# [WHAT THE EXERCISE ASKS]
Edit the material from the line containing "Identify the location of tab-label: Topology." through the last line by replacing "location" with "position", leaving everything else unchanged, and give back only those lines.
━━━━━━
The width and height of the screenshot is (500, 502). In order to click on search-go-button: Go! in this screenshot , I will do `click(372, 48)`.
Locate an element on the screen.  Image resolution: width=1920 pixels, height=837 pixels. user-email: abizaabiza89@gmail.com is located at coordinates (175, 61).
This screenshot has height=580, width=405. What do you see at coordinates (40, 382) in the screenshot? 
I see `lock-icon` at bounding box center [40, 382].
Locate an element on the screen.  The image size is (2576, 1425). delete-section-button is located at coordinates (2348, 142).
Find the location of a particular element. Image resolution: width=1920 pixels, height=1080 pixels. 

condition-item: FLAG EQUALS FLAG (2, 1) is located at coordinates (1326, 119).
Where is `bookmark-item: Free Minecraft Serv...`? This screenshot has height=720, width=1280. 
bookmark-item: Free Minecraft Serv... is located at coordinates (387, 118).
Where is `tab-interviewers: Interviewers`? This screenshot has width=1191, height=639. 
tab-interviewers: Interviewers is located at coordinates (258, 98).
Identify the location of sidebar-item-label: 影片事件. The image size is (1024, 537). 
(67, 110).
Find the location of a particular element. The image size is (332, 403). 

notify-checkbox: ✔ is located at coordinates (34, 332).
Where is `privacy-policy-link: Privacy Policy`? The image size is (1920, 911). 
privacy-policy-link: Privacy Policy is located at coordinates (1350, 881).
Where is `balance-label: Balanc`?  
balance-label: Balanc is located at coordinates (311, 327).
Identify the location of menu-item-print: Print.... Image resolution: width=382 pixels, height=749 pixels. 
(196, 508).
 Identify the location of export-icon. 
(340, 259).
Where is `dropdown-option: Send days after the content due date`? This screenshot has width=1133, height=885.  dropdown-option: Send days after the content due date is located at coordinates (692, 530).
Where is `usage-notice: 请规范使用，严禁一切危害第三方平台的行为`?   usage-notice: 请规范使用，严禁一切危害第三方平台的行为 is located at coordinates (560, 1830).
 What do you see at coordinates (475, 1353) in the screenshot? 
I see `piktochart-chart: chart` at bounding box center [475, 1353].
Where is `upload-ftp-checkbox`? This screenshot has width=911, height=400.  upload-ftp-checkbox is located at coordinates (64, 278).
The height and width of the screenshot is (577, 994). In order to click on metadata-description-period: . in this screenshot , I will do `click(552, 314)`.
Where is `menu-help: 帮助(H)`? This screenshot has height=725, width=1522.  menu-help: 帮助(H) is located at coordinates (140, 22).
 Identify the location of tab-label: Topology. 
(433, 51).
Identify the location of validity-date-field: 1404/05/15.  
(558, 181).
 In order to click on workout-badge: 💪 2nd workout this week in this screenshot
━━━━━━
# [RESPONSE]
 Identify the position of tab-label: Topology. 
(433, 51).
Identify the position of validity-date-field: 1404/05/15.  
(558, 181).
 In order to click on workout-badge: 💪 2nd workout this week in this screenshot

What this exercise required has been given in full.